●「いつも通り」以上を目指す

 危機のとき、会社の価値を守るために必要なことをすべてやるのが、ビジネスリーダーに求められる教科書的な期待である。だが、生き残りが最優先という本能を超えることが、チームに希望を示し、退行段階からの脱却を可能にする場合がある。

 筆者が出会った最高のリーダーたちは、今回のパンデミックで明らかになった会社の最大の問題について、解決法を考えたり、話し合ったりすることに時間を費やしている。目先の混乱の解決ではなく未来に目を向け、次はどんなことが起きるかを予測し、会社が最大の価値を提供できる場所はどこかを考える。危機の心理学ではこれを再方向づけ(reorientation)と呼ぶ。

 再方向づけをすると、あなたのチームは回復段階に目を向けるようになる。そこでの問いは、「この危機にどう対処するか」ではなく「この危機からどう抜け出すか」になる。

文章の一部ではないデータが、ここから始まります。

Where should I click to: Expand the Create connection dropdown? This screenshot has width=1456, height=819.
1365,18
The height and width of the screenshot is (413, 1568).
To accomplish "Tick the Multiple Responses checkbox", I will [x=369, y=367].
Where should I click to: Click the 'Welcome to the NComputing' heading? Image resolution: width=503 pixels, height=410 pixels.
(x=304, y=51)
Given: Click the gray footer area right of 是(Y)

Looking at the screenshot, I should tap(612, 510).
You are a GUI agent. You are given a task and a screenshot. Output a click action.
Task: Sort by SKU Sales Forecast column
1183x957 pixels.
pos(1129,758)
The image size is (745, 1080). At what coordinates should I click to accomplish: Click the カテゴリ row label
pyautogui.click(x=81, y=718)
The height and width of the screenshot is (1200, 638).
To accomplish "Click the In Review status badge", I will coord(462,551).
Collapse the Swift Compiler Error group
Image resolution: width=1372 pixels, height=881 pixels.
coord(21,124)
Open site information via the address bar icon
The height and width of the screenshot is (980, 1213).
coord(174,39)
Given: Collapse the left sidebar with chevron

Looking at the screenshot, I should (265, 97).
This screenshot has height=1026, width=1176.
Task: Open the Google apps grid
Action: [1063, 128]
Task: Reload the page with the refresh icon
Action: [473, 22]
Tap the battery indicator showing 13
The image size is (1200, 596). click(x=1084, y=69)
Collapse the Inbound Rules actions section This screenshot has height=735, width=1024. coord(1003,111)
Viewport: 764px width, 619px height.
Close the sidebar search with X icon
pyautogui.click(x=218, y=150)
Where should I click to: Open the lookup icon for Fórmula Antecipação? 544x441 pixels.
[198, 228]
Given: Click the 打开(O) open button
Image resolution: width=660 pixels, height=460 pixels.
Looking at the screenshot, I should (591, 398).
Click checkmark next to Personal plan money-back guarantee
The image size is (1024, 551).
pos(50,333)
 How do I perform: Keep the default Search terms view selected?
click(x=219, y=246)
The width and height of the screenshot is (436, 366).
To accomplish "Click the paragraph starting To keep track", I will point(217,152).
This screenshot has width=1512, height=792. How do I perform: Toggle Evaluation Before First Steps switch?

 さらに、危機によって、あなたの会社が社会にどんな価値を生み出しているかが明らかになる。「とにかくビジネスを」という考え方を超越すると、会社のことを危機の犠牲者や生存者としてだけでなく不可欠のアクター、すなわち健康と社会と経済が複雑に絡み合う問題の解決に貢献する存在として見られるようになる。

 たとえば、デンマークの海運大手A.P. モラー・マースクは、そのロジスティクスを駆使して「高速ボーディングブリッジ」を構築し、大量のマスクやフェイスシールド、外科用ドレープを医療従事者に届けることに貢献した。

 フランスの高級ブランドLVMHは、香水の生産施設を手指消毒剤の生産に切り替えた。衣料品ブランドZARAを傘下に持つスペインのインディテックスは、きわめて柔軟性の高いサプライチェーンを駆使して、医療従事者向けの個人防護具(PPE)を生産した。こうした企業のリーダーは、自社の危機を管理するだけでなく、社会全体の危機管理もサポートしている。

 この種の思考は、大手企業だけのものではない。再方向づけは、あなたのチームが、短期的なリスクから会社の大局的な貢献と長期的な機会に目を向けることから始まる。チームとして、先を見据えて、次の大きなアクションについて話し合う時間をつくれば、チームメンバーがやる気を出し、大きな仕事を任されたと感じ、共通の目標に向けて再び結束する助けになるだろう。